What is phenomenographic perspective?

What is phenomenographic perspective?

Phenomenography is a qualitative research methodology, within the interpretivist paradigm, that investigates the qualitatively different ways in which people experience something or think about something. It is an approach to educational research which appeared in publications in the early 1980s.

What is phenomenography in psychology?

In summary, phenomenography is a unique qualitative approach that can describe the variation in how a phenomenon may be experienced or understood by making explicit those aspects of the phenomenon critical to a specific conception of the phenomenon, and the structural relationships between different experiences/ …

What is the difference between phenomenology and phenomenography?

Phenomenography, with the suffix -graph, denotes a research approach aiming at describing the different ways a group of people understand a phenomenon (Marton, 1981), whereas phenomenology, with the suffix -logos, aims to clarify the structure and meaning of a phenomenon (Giorgi, 1999).

Who invented Phenomenography?

Phenomenography was initially developed by a body of educational researchers in Sweden in the late 1970s to study variations of how students learn and understand concepts (Marton and Säljö, 1976a, 1976b; Marton and Svensson, 1979; Säljö, 1979). In its subsequent development, the research foci have been expanded.

Do you need a theoretical framework for phenomenology?

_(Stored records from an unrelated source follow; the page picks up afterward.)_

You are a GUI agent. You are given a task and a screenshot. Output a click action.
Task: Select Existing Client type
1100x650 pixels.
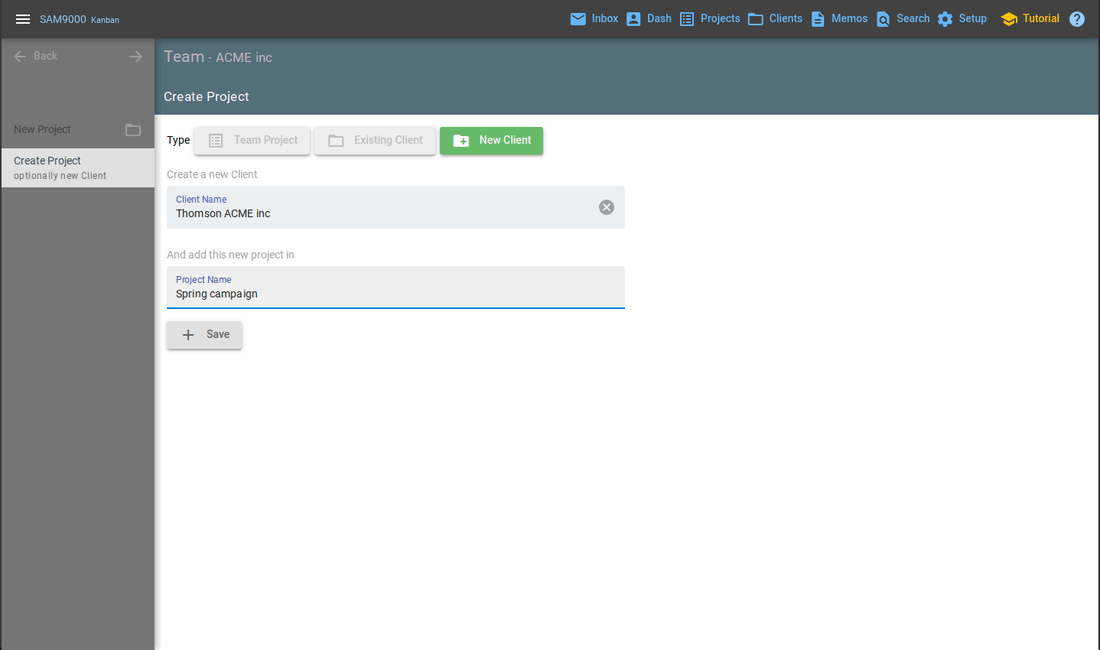point(375,141)
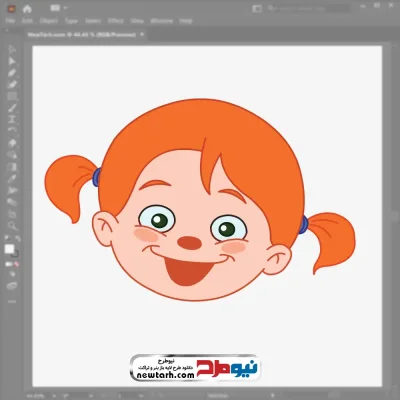The image size is (400, 400).
Task: Click the white Fill color swatch
Action: (9, 249)
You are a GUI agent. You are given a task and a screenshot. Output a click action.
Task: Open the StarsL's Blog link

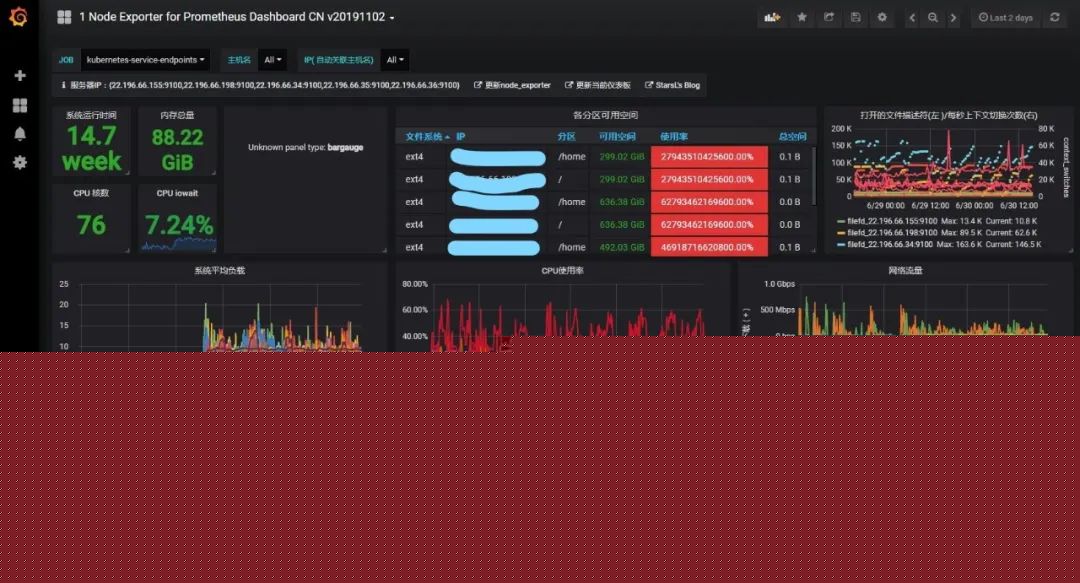coord(672,85)
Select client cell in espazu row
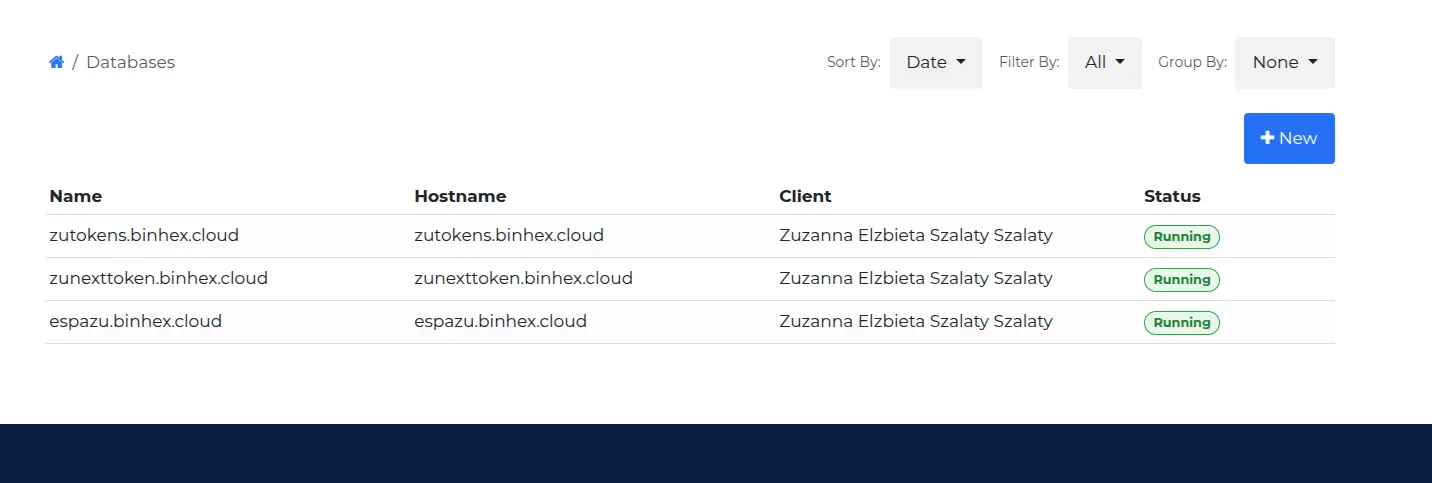This screenshot has height=483, width=1432. point(916,322)
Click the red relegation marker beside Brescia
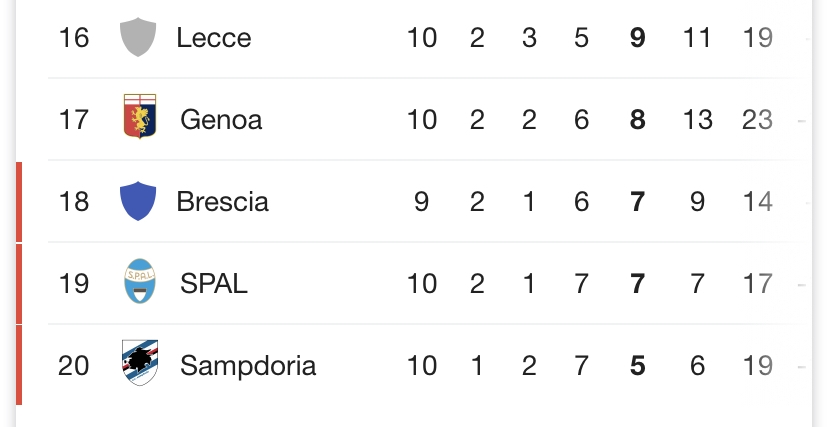Viewport: 828px width, 427px height. [x=19, y=202]
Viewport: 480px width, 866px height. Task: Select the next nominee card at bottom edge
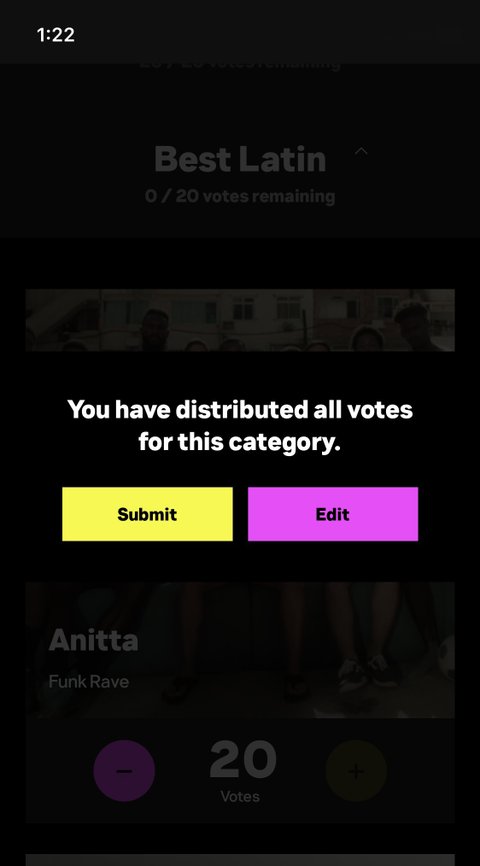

A Phenomenological qualitative study should not begin with a theory or conceptual framework. The idea behind qualitative research is to study the components of either a new field or a field in which core components have not been well described.

What is the main proponents of phenomenological?

The most famous of the classical phenomenologists were Husserl, Heidegger, Sartre, and Merleau-Ponty. In these four thinkers we find different conceptions of phenomenology, different methods, and different results.

Does phenomenology have Hypothesis?

Pure phenomenological research seeks essentially to describe rather than explain, and to start from a perspective free from hypotheses or preconceptions (Husserl 1970).

What is phenomenography and how does it work?

Ontologically speaking, phenomenography believes that “an individual cannot experience without something being experienced” ( Marton and Pang, 2008, p. 535). This means that phenomenographic researchers do not treat a phenomenon separately from people who experience it ( Sin, 2010 ).

What is phenomenography in qualitative research?

Jump to navigation Jump to search. Phenomenography is a qualitative research methodology, within the interpretivist paradigm, that investigates the qualitatively different ways in which people experience something or think about something.

What is the theory of variation in phenomenography?

Overview. This is described as phenomenography’s “theory of variation.”. Phenomenography allows researchers to use their own experiences as data for phenomenographic analysis; it aims for a collective analysis of individual experiences.

What is the relationship between the different categories of Phenomenographic categories?

Phenomenographic categories are logically related to one another, typically by way of hierarchically inclusive relationships, although linear and branched relationships can also occur. That which varies between different categories of description is known as the “dimensions of variation.”